AU maintained financial discipline and we are on track with our FY 2021 budget mitigations and projections to-date. As a result, we have no plans for further university-wide furloughs, barring any unforeseen circumstances. If we can sustain spring enrollments and remain vigilant in our expense savings, we will be on track to restore the university’s matching retirement contributions and fund annual merit increases for faculty and staff in FY 2022 (which begins in July 2021).
What are tuition levels for fall 2021?
Tuition and housing costs will return to the original levels set in the FY 2021 budget, which can be found on page 17 of the budget report. Full-time undergraduate tuition will be $50,542, and graduation tuition will be $1,812 per credit hour.
Why is the 10 percent discount no longer being offered?
The 10 percent AU Community of Care tuition discount provided financial assistance as students and families addressed the economic impact of COVID-19. As we begin to transition to the post-COVID world, tuition levels will return to the levels originally set for fall 2020. We are pleased to avoid any tuition increase this year, which supports our students and families.
Will this decision impact financial aid?
No, financial aid will not be affected.
Will student fees continue to be discounted?
Student fees for fall 2021 are still being determined.
What will meal plan costs be for fall 2021?
Meal plan costs will increase by 3.5 percent, with the exception of EagleBucks only plans, which will remain the same price.
Will the FY 2022 budget continue the hiring freeze, suspension of university retirement contributions, and other cost saving measures?

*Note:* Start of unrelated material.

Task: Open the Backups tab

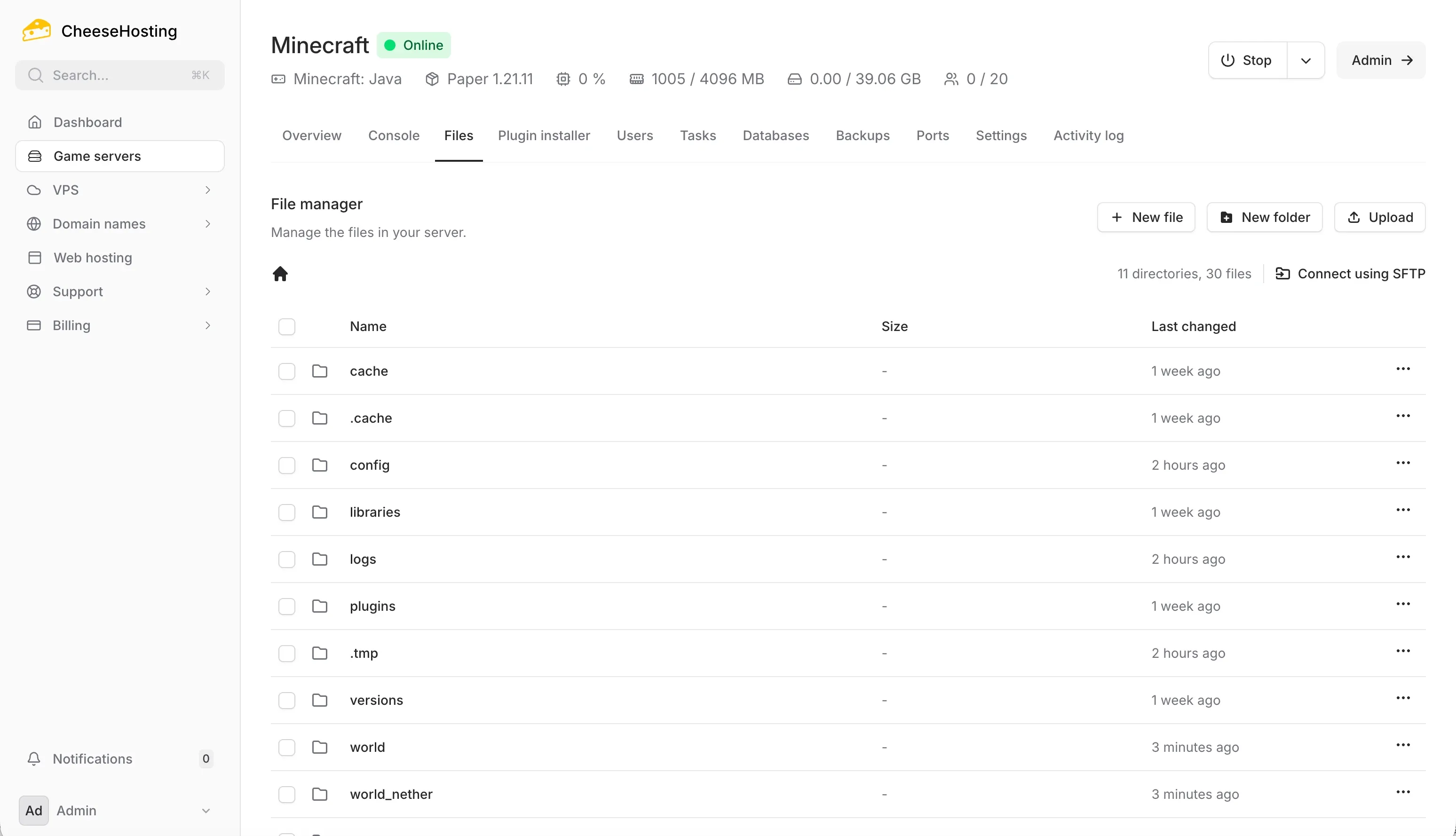Action: click(x=863, y=135)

We planned on a two-year financial impact from COVID-19, and we remain on our intended trajectory. While we will need to continue with some of the financial mitigation measures we put in place this year, this ongoing work supports our path to resuming university contributions to employee retirement plans and the annual merit pool in the next fiscal year. Additionally, we are not planning further COVID-related furloughs in the budget.
Will services be reduced or impacted by the FY 2022 budget?
The FY 2022 budget is a one-year continuation, meaning that most spending levels remain at FY 2021 levels. Student services will continue to be funded and investments are being made in strategic priorities, such as Title IX and lifelong learning. Further budget details will be released in the coming weeks.
Will the resumption of the merit process cover the last two years?
If we remain on track to resume the merit process, the final merit pool will be determined later this year. As we work through this process in the coming months, we will provide additional updates.
Will the hiring freeze end in July?
The hiring freeze will continue as part of the ongoing cost savings. Departments can seek exemptions for specific positions, and targeted hires for university strategic priorities will proceed. We understand the challenges created for our faculty and staff, and are working with departments and leadership to provide support to our teams.
If enrollment levels are below budget, does mean merit and retirement contributions will not resume?
We will continue to manage the overall budget picture as we proceed through the enrollment cycle. We are hopeful that we will reach our enrollment targets as we continue engaging with prospective and current students and planning for in-person activity in the fall. Further developments on the merit and retirement processes will take place in the coming months and we will provide updates to the community when new information becomes available.
Will faculty and staff have the opportunity to provide input into fall plans?
Yes, there are ongoing engagement with our community. This includes the upcoming webinars with students, faculty, and staff. We will also work with the Faculty Senate and the Staff Council as we develop the fall plans and provide additional avenues for faculty and staff to provide input. In addition, individual departments and schools will work with their teams to collect feedback, discuss specific operations and questions, and provide updates about their respective aspects of the fall plans.